Parasacral approach (according to Mansour)


Anatomical landmarks

Posterior superior iliac spine, ischial tuberosity, (greater trochanter)


Block technique

The parasacral block targets the sciatic nerve at its most proximal point where it induces fast and full anaesthesia. The block is performed with the patient seated or in the lateral recumbent position. We prefer the lateral recumbent position, given that, in combination with the psoas compartment block, the technique is especially suited for complex surgical interventions on the leg, and avoids the inconvenience of repositioning and re-draping of the patient between the two procedures. The side to be blocked is upward, the lumbar spine shows a kyphosis and the hip flexed to facilitate orientation. The posterior superior iliac spine and the ischial tuberosity are marked.
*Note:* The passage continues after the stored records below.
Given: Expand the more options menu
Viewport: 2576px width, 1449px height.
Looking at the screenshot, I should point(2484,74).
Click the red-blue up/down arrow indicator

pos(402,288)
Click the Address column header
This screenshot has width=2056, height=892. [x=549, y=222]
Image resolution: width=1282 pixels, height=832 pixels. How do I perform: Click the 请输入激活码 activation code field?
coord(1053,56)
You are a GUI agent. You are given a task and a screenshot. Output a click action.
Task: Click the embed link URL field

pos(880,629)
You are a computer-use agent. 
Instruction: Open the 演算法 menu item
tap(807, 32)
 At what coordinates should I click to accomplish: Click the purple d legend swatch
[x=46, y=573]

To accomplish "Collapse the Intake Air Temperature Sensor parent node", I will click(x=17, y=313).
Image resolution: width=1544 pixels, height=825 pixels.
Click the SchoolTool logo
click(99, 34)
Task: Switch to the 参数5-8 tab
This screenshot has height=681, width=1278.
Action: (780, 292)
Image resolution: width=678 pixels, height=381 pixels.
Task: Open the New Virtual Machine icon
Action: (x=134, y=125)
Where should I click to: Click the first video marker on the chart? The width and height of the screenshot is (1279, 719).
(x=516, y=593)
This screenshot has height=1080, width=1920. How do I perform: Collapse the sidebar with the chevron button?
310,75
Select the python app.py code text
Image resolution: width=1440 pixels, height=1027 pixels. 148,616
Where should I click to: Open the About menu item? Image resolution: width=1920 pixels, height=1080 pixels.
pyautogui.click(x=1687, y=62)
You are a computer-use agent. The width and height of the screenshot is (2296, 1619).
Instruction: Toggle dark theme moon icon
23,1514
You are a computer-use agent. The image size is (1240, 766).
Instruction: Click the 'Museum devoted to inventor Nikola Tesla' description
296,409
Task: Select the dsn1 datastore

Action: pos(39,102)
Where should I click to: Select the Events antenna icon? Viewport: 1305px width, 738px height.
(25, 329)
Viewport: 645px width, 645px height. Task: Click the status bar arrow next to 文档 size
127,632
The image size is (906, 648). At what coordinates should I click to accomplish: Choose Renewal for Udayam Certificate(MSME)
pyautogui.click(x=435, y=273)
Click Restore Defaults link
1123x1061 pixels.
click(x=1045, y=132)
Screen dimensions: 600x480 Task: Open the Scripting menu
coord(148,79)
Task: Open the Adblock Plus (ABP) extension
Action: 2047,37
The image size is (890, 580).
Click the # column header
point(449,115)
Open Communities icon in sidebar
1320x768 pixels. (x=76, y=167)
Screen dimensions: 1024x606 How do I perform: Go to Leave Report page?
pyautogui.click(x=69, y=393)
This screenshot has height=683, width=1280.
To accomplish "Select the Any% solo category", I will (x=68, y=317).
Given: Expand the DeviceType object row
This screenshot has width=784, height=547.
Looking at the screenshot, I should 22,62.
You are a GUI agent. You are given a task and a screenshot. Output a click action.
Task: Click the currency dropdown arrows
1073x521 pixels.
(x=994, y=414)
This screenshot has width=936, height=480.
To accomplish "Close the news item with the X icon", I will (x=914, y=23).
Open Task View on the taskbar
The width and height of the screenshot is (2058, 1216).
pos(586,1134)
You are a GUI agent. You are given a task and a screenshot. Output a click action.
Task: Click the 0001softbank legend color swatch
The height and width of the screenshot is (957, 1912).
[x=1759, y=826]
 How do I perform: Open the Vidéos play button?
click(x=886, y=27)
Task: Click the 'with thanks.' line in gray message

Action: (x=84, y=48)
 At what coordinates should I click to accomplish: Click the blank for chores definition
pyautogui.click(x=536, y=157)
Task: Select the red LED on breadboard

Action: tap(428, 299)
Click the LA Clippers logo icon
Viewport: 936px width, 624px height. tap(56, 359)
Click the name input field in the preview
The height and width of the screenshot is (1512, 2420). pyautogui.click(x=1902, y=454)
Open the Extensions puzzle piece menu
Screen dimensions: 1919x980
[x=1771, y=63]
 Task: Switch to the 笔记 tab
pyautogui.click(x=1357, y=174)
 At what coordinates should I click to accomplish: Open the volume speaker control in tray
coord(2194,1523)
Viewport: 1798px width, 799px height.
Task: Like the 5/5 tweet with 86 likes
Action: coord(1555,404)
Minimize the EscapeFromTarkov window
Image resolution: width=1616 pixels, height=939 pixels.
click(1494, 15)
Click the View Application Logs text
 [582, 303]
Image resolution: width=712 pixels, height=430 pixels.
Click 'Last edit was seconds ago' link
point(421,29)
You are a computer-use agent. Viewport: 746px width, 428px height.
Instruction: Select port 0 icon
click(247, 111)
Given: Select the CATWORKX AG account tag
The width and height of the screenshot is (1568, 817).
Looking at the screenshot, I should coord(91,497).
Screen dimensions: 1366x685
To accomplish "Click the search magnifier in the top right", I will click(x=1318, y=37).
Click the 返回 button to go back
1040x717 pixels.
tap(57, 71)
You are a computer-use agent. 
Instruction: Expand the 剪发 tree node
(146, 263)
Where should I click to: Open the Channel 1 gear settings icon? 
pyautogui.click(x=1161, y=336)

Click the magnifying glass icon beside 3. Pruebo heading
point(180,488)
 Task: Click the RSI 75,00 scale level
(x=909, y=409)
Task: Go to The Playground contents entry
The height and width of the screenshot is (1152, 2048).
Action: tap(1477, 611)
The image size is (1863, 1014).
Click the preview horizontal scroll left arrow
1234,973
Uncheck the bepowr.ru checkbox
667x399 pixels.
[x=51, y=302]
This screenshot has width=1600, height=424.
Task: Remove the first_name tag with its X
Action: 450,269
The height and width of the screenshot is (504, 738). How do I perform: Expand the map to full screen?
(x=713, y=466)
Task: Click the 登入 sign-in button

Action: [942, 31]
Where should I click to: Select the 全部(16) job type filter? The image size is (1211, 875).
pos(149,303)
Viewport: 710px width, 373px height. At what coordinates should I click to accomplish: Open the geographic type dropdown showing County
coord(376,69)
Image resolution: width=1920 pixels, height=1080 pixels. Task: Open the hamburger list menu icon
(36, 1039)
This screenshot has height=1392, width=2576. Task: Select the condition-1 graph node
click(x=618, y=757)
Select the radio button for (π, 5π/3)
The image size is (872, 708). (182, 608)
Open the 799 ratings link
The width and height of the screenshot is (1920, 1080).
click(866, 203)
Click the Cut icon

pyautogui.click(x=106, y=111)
From the posterior superior iliac spine, the palpating finger follows the tuberosity until no more bony structures are encountered. Here, approximately 5 – 7 cm caudad to the posterior superior iliac spine, the puncture site is marked. After disinfection and deep infiltration of the puncture channel, a stimulation needle of 80 –120 mm in length is advanced sagittally in the direction of the tuberosity until a stimulatory response is elicited from the peroneal or tibial part of the sciatic nerve. The amplitude is reduced accordingly down to the threshold current and 20 to 40 ml of local anaesthetic are injected. If no primary stimulatory response is achieved or bony resistance encountered, the insertion direction is corrected to the caudolateral (around to midline between greater trochanter and ischial tuberosity). Here, there will be no problems placing an indwelling catheter. Whilst contractions of the gluteal muscles are of no value, a stimulation of the ischiocrural muscle group is a promising response.